**PROBLEM DETAILS**.
Within the listing below, please copy exactly the lines between the line holding "Click the 12.20 DIRECT live badge" and the line holding "Switch to the Pathfinder", inclusive.

**MATERIAL FOR THIS EXERCISE**.
+ + + + +

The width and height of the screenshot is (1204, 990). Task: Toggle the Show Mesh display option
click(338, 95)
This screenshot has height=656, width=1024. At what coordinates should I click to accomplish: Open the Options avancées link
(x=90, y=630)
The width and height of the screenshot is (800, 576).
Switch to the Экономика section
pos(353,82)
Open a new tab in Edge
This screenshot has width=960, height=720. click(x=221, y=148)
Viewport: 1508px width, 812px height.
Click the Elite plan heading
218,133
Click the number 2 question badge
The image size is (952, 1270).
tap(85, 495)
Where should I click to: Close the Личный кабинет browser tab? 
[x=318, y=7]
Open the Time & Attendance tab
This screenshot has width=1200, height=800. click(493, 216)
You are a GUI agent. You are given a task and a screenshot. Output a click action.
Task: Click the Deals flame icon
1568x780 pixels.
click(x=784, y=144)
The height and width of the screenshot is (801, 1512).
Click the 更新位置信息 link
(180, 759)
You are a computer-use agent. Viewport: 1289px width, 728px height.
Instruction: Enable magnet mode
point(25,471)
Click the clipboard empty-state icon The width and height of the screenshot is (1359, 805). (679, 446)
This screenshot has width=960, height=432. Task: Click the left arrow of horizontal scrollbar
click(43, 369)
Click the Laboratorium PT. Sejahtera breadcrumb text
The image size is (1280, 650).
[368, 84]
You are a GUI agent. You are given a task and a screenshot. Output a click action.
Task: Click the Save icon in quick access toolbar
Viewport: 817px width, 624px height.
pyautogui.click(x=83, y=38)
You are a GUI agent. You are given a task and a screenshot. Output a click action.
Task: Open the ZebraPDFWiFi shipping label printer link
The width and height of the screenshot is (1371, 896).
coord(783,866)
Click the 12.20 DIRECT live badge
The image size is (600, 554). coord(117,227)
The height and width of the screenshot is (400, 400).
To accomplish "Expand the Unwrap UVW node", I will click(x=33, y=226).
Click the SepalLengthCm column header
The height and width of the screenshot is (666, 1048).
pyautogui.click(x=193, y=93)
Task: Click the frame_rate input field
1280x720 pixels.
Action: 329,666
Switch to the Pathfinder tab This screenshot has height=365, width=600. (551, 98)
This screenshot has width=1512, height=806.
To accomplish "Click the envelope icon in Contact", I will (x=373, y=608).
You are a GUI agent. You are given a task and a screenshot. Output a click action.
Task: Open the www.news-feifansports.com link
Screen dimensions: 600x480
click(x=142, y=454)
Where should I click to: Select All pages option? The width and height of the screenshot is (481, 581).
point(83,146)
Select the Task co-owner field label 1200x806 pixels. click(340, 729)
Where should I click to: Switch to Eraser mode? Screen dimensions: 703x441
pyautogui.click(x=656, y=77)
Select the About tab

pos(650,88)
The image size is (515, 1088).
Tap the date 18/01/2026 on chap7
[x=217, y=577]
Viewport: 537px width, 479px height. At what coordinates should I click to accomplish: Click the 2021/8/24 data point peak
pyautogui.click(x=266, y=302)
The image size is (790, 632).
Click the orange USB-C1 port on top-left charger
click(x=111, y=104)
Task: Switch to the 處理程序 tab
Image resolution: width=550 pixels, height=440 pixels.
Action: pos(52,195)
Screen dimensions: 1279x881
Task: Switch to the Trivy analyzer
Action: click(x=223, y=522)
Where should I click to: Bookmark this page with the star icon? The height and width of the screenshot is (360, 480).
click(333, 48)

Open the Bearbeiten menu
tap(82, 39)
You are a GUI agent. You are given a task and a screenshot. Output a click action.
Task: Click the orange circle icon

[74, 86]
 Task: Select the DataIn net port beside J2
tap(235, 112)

+ + + + +

**EXERCISE RESPONSE**.
Click the 12.20 DIRECT live badge
The image size is (600, 554). coord(117,227)
The height and width of the screenshot is (400, 400).
To accomplish "Expand the Unwrap UVW node", I will click(x=33, y=226).
Click the SepalLengthCm column header
The height and width of the screenshot is (666, 1048).
pyautogui.click(x=193, y=93)
Task: Click the frame_rate input field
1280x720 pixels.
Action: 329,666
Switch to the Pathfinder tab This screenshot has height=365, width=600. (551, 98)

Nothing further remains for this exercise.